Projekt BEWOHNT

Titel: "Hier will ich wohnen bleiben - Zur Bedeutung des Wohnens in der Nachbarschaft für gesundes Altern"

Projektbeteiligte: Prof. Dr. Frank Oswald, Dr. Roman Kaspar (Projektleitung), Dipl. Sozialgerontologin Ursula Frenzel-Erkert (wissenschaftliche Bearbeitung), Goethe-Universität Frankfurt am Main

Förderung: BHF-BANK Stiftung

Laufzeit: 01.04.2010 - 30.09.2012

Stichworte: Privatwohnen, Selbständigkeit, Wohlbefinden, Nachbarschaft

Projektbeschreibung:Das Projekt soll einen Beitrag dazu leisten, bestmögliche Bedingungen für ein Wohnen im Stadtteil bis ins sehr hohe Alter für die große Gruppe privat wohnender Älterer zu gewährleisten.

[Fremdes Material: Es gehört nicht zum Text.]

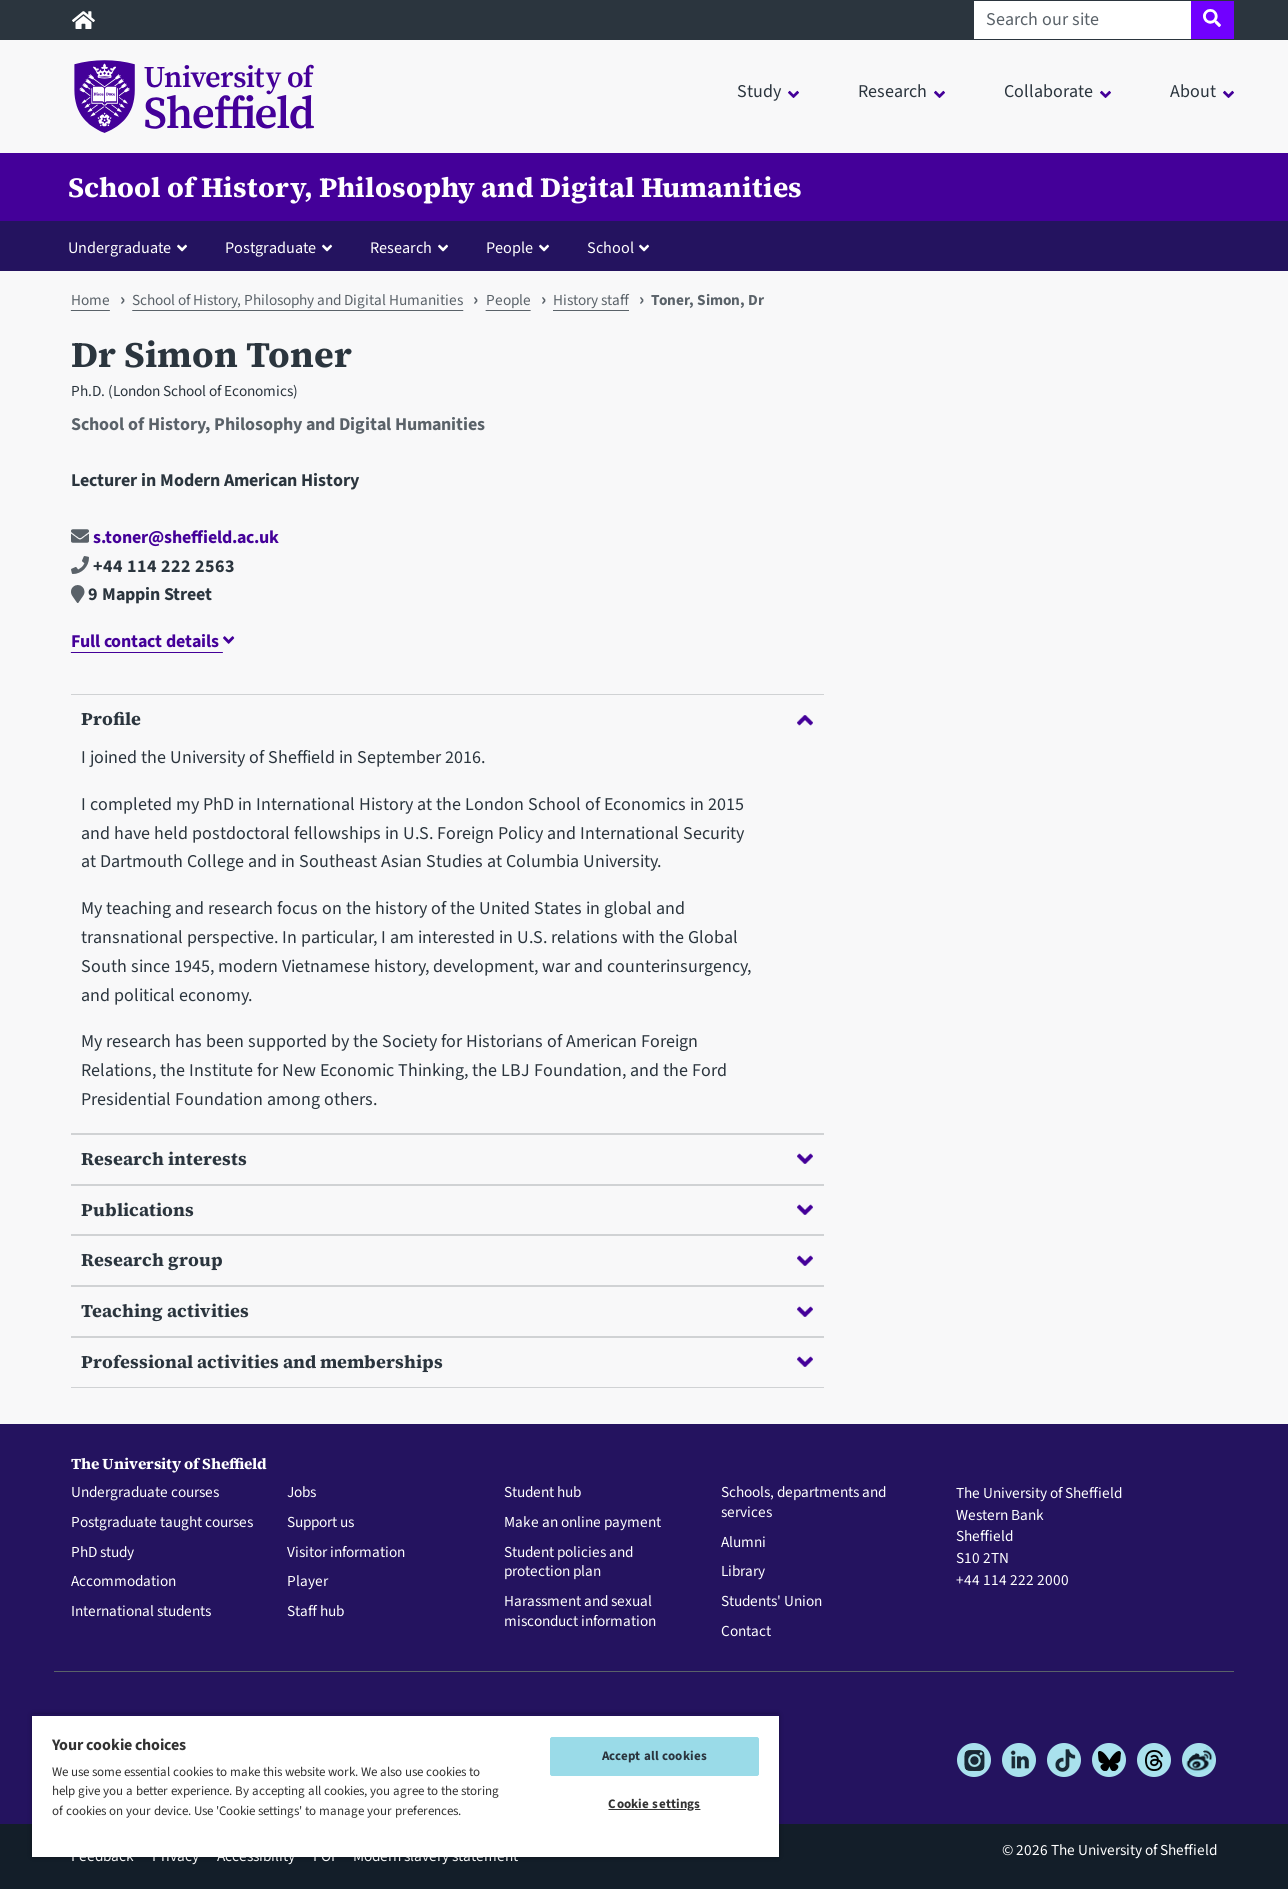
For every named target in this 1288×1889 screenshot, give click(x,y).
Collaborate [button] (1048, 91)
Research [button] (892, 91)
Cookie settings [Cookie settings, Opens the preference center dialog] (654, 1804)
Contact (746, 1632)
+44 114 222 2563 (153, 566)
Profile (447, 718)
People (508, 300)
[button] (132, 247)
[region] (405, 1785)
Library (743, 1572)
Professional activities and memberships (447, 1361)
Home (90, 300)
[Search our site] (1082, 20)
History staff (591, 300)
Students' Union (771, 1602)
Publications (447, 1209)
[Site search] (1212, 20)
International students (141, 1612)
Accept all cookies (654, 1756)
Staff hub (315, 1612)
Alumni (743, 1543)
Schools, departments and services (803, 1503)
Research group (447, 1259)
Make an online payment (582, 1523)
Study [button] (759, 91)
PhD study (102, 1553)
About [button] (1193, 91)
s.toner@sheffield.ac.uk (175, 537)
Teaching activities (447, 1310)
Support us (320, 1523)
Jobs (301, 1493)
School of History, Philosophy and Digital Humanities (435, 187)
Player (307, 1582)
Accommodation (123, 1582)
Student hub (542, 1493)
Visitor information (346, 1553)
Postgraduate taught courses (162, 1523)
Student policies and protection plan (568, 1563)
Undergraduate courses (145, 1493)
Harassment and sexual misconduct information (580, 1612)
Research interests (447, 1158)
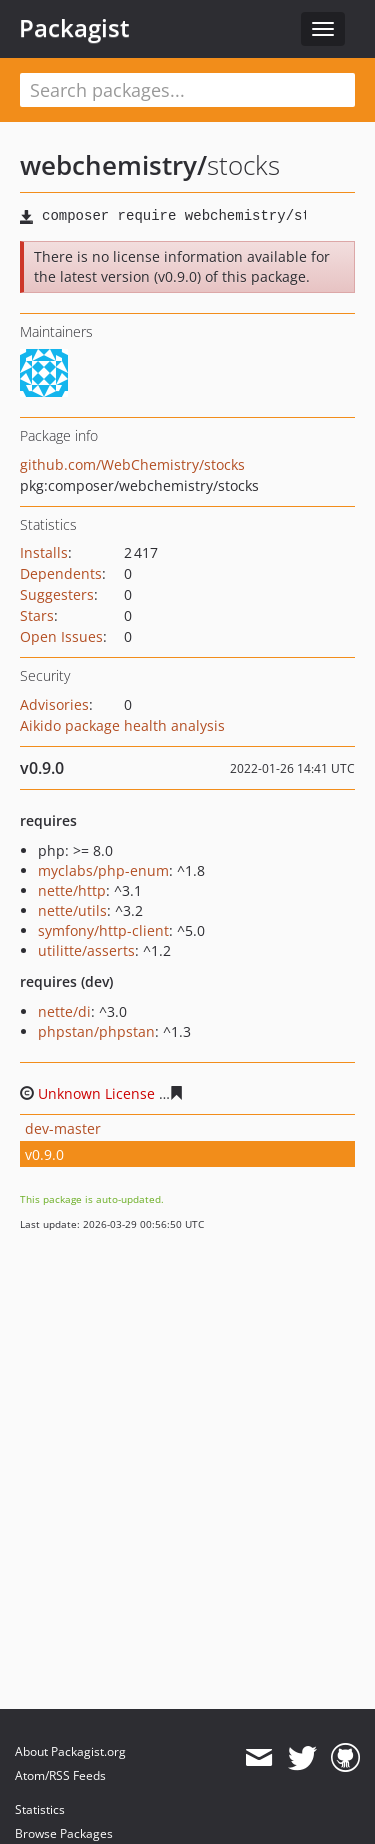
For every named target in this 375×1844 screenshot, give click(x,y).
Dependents (61, 573)
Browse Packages (64, 1833)
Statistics (40, 1809)
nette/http (72, 890)
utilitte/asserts (86, 950)
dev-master (63, 1128)
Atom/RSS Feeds (60, 1775)
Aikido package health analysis (122, 725)
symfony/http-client (103, 930)
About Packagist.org (70, 1751)
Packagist (74, 28)
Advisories (54, 704)
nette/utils (72, 910)
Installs (44, 552)
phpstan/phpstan (96, 1031)
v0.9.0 (44, 1154)
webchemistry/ (113, 165)
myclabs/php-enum (103, 870)
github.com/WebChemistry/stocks (132, 464)
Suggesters (57, 594)
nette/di (64, 1011)
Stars (37, 615)
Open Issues (61, 636)
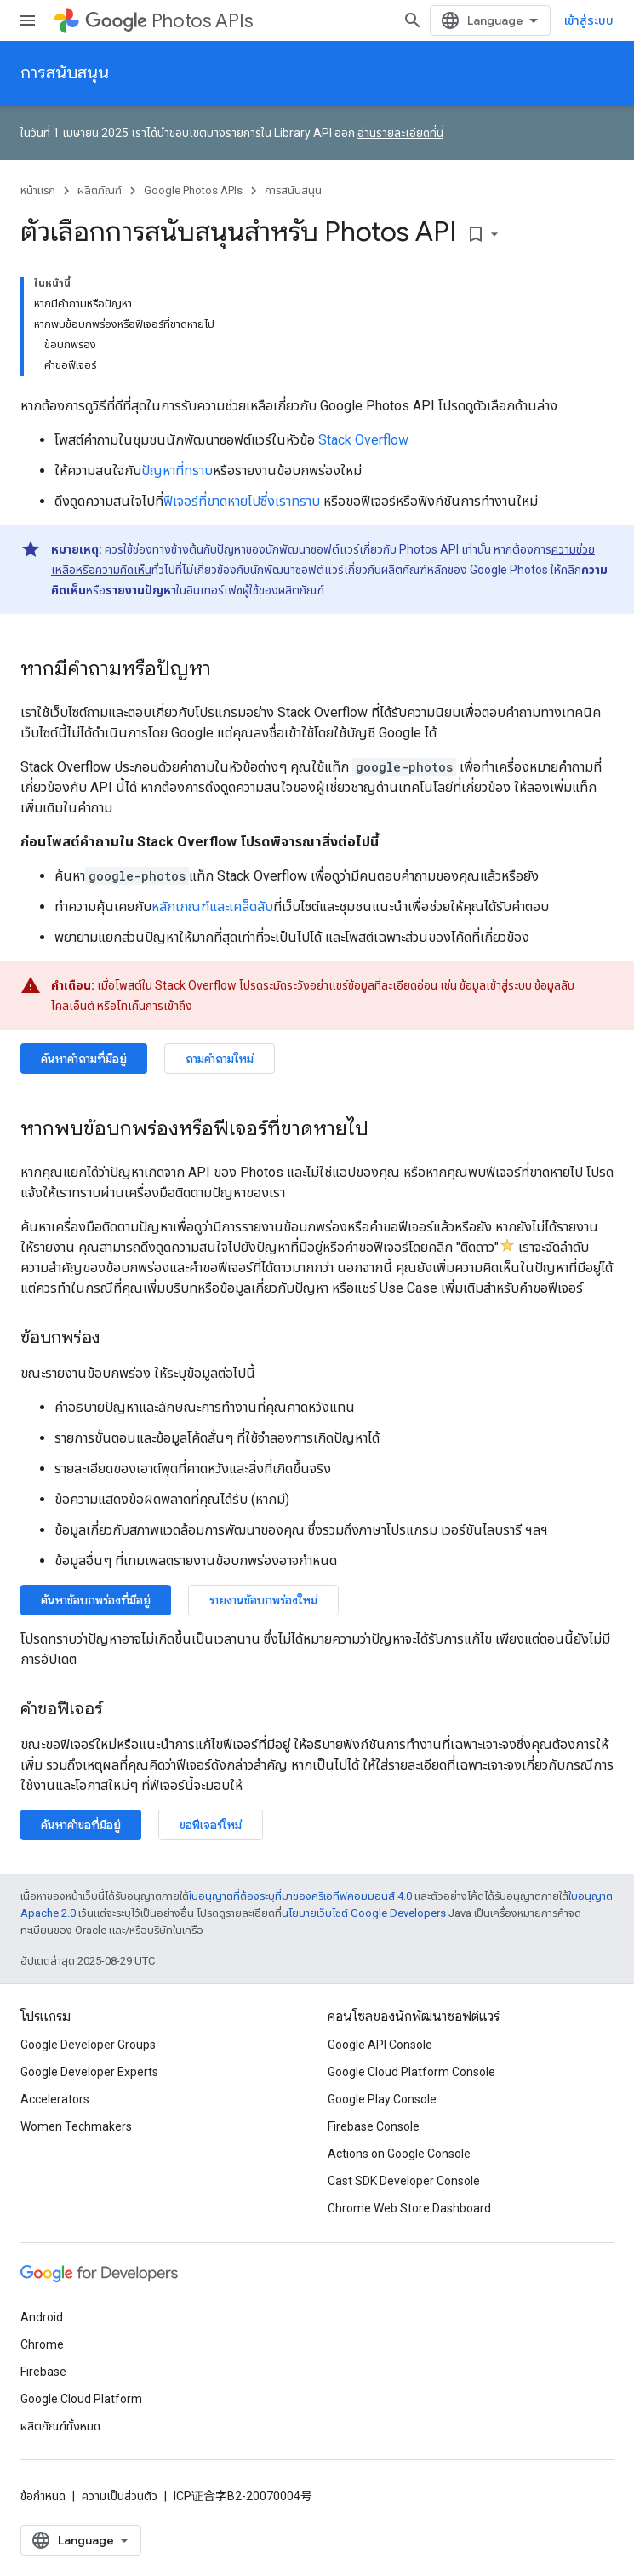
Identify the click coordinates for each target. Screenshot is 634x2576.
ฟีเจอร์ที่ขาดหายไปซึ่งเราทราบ (241, 501)
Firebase (43, 2371)
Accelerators (54, 2099)
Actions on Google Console (399, 2153)
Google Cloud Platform (81, 2399)
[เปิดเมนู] (27, 20)
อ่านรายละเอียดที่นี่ (400, 133)
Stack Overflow (363, 440)
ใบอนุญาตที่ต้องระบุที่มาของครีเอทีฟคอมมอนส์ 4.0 (300, 1896)
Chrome (42, 2344)
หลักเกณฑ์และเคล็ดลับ (212, 906)
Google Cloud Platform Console (411, 2072)
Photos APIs (169, 20)
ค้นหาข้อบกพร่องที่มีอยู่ (96, 1600)
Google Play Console (382, 2099)
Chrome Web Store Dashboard (409, 2208)
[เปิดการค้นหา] (413, 20)
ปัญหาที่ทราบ (177, 470)
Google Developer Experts (89, 2072)
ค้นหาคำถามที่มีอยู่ (84, 1058)
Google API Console (380, 2044)
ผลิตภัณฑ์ (99, 190)
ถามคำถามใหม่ (220, 1058)
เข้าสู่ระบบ (589, 20)
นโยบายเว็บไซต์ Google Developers (364, 1913)
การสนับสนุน (64, 72)
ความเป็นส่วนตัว (119, 2496)
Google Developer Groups (88, 2044)
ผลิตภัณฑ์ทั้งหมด (60, 2426)
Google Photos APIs (193, 190)
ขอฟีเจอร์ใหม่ (211, 1825)
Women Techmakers (76, 2126)
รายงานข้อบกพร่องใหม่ (263, 1600)
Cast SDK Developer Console (404, 2181)
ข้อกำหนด (43, 2496)
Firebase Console (374, 2126)
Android (41, 2317)
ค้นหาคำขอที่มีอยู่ (81, 1825)
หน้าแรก (37, 190)
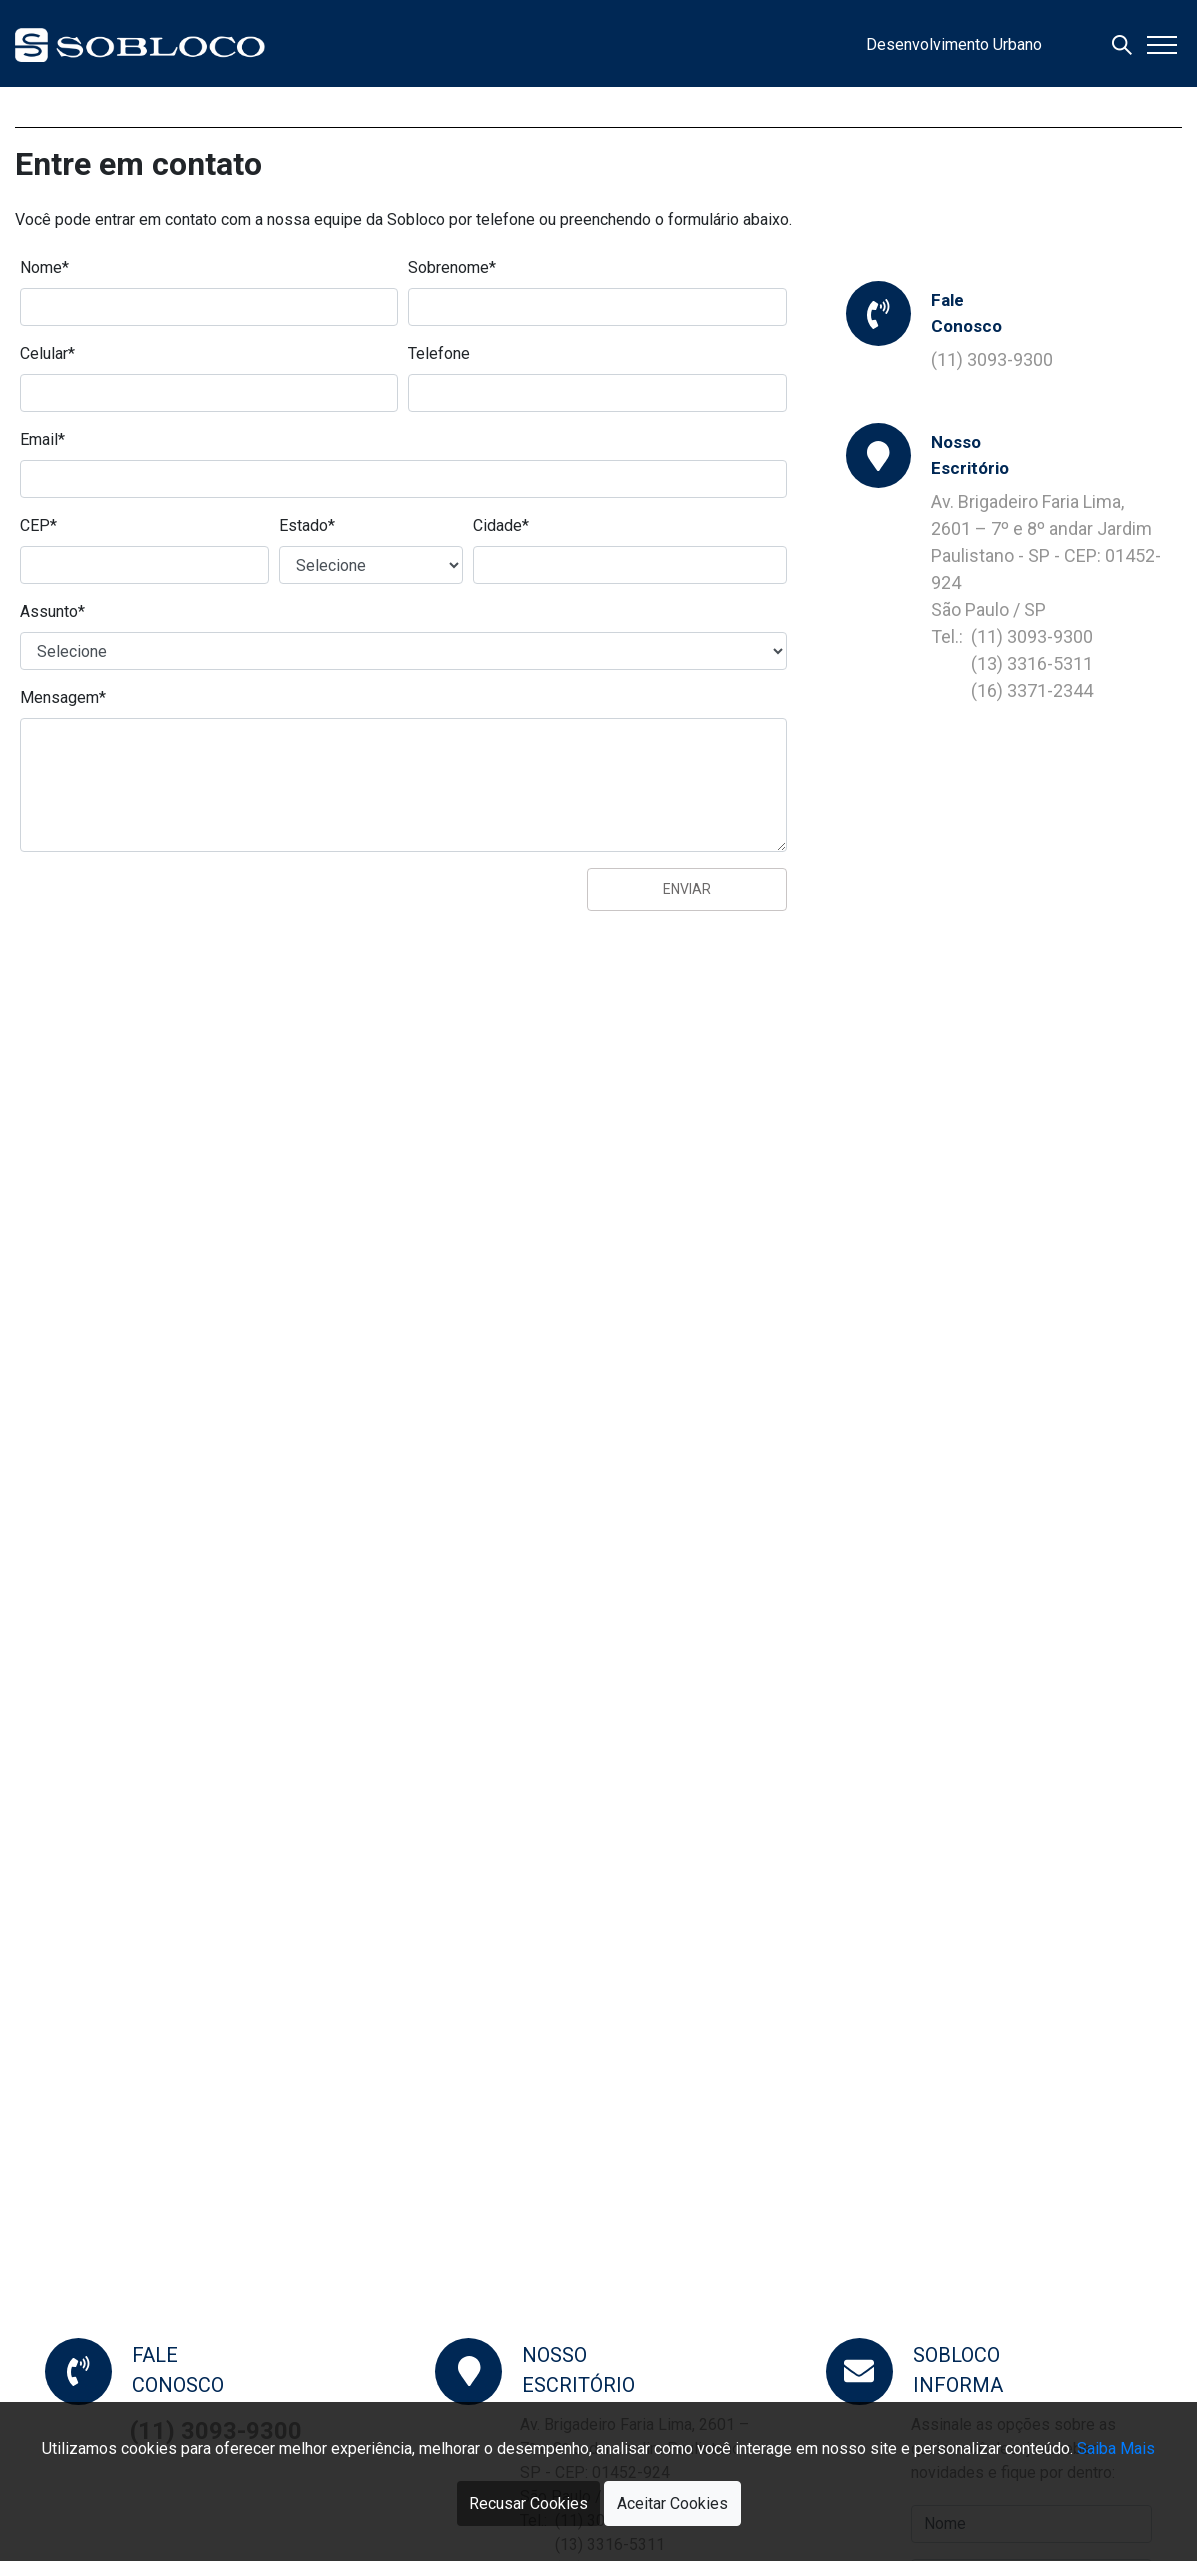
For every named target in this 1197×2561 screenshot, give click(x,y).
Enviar (687, 889)
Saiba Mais (1116, 2448)
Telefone (439, 353)
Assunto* (52, 611)
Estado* (307, 525)
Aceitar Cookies (672, 2503)
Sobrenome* (452, 267)
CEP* (38, 525)
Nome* (44, 267)
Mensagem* (63, 697)
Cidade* (501, 525)
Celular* (47, 353)
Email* (42, 439)
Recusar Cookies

Übergeordnetes Ziel ist die Erhaltung von Selbständigkeit und Wohlbefinden in der angestammten Nachbarschaft. In engem Austausch mit Praxisverantwortlichen und Bewohnern sollen Probleme und Potentiale des Älterwerdens im Stadtteil erforscht werden. Zwei wesentliche Projektziele sind (1) die detaillierte Beschreibung, in welchen alltäglichen räumlich-sozialen Situationen alte Personen im Stadtteil Schwierigkeiten erleben, wo sie Möglichkeiten der Verbesserung sehen und wie Wohnen mit Aspekten gesunden Alterns zusammenhängt, und (2) die Entwicklung und Optimierung eines Katalogs von Praxismaßnahmen auf der Basis der Befunde und in enger Zusammenarbeit mit Planungsverantwortlichen sowie vor dem Hintergrund bereits bestehender Angebote.Dazu wurden im Rahmen der ersten Erhebungsphase (2010-2011) 595 privat wohnende Frauen und Männer verschiedener Altersgruppen (70-79, 80-89 Jahre), Wohnformen (allein lebend vs. nicht allein lebend) aus den drei Stadtteilen Schwanheim, Bockenheim und der Nordweststadt zu Hause besucht und befragt (mit standardisierten und halb-offenen Verfahren). Zudem haben Teilnehmer/-innen Mobilitätstagebücher geführt, Interview-er/-innen haben objektive Umweltdaten gemessen und es wurden qualitative Vertiefungsstudien durchgeführt. Neben der engen Kooperation mit verantwortlichen kommunalen Stellen und am Thema beteiligten Akteuren erfolgte im Rahmen eines wissenschaftlichen Projektbeirates ein regelmäßiger Austausch mit Experten im In- und Ausland. Von Januar bis Juli 2012 (ca. ein ¾ Jahr Abstand) erfolgte die Wiederholungsbefragung, an der 463 Personen (77,8%) erneut teilnahmen. Dabei standen erlebte Veränderungen und die Bewertung von Angeboten im Stadtteil, sowie Aspekte der objektiven Gesundheit und der Gesundheitskompetenz im Mittelpunkt.